**TASK:** Although the data below holds other lines too, output only those from the line with "Given: Switch to PC端 view" up to and including the line with "The image size is (1491, 688).", exactly as they appear.

**ENTRIES SUPPLIED:**
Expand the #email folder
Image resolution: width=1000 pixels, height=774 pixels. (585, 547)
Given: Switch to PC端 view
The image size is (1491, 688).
---
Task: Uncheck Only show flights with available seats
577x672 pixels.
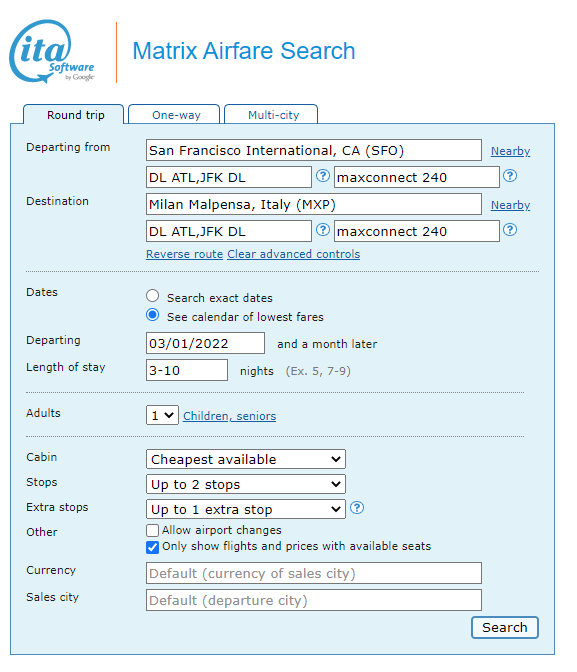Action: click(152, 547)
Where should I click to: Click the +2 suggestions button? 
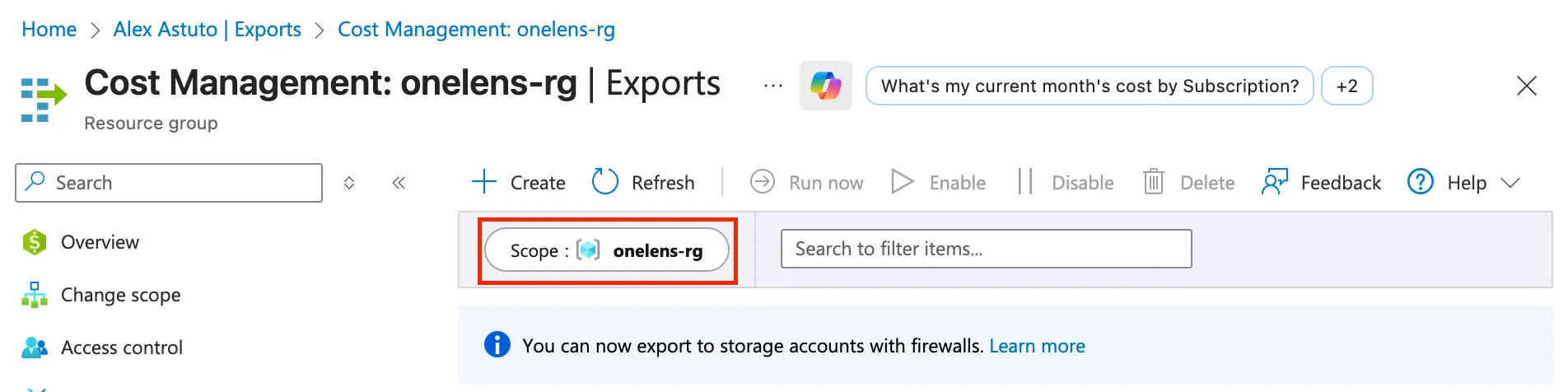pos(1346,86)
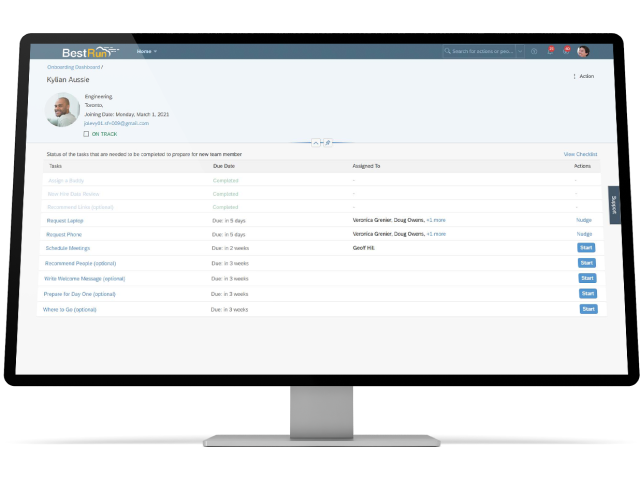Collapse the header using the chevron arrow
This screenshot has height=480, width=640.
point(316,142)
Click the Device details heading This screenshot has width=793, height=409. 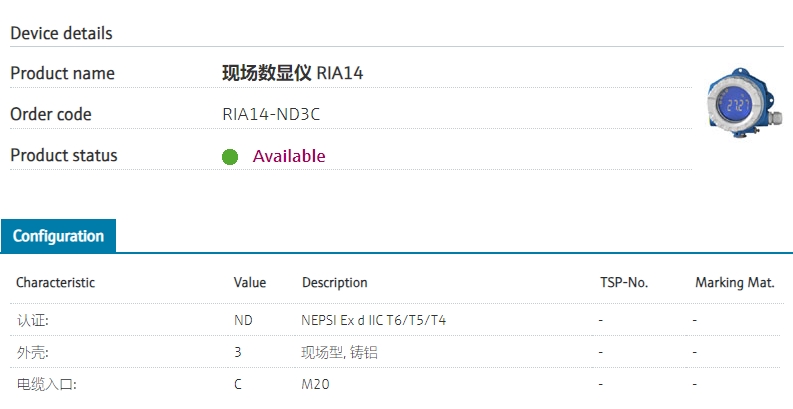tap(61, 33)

**RESPONSE AREA:**
Given: Switch to PC端 view
The image size is (1491, 688).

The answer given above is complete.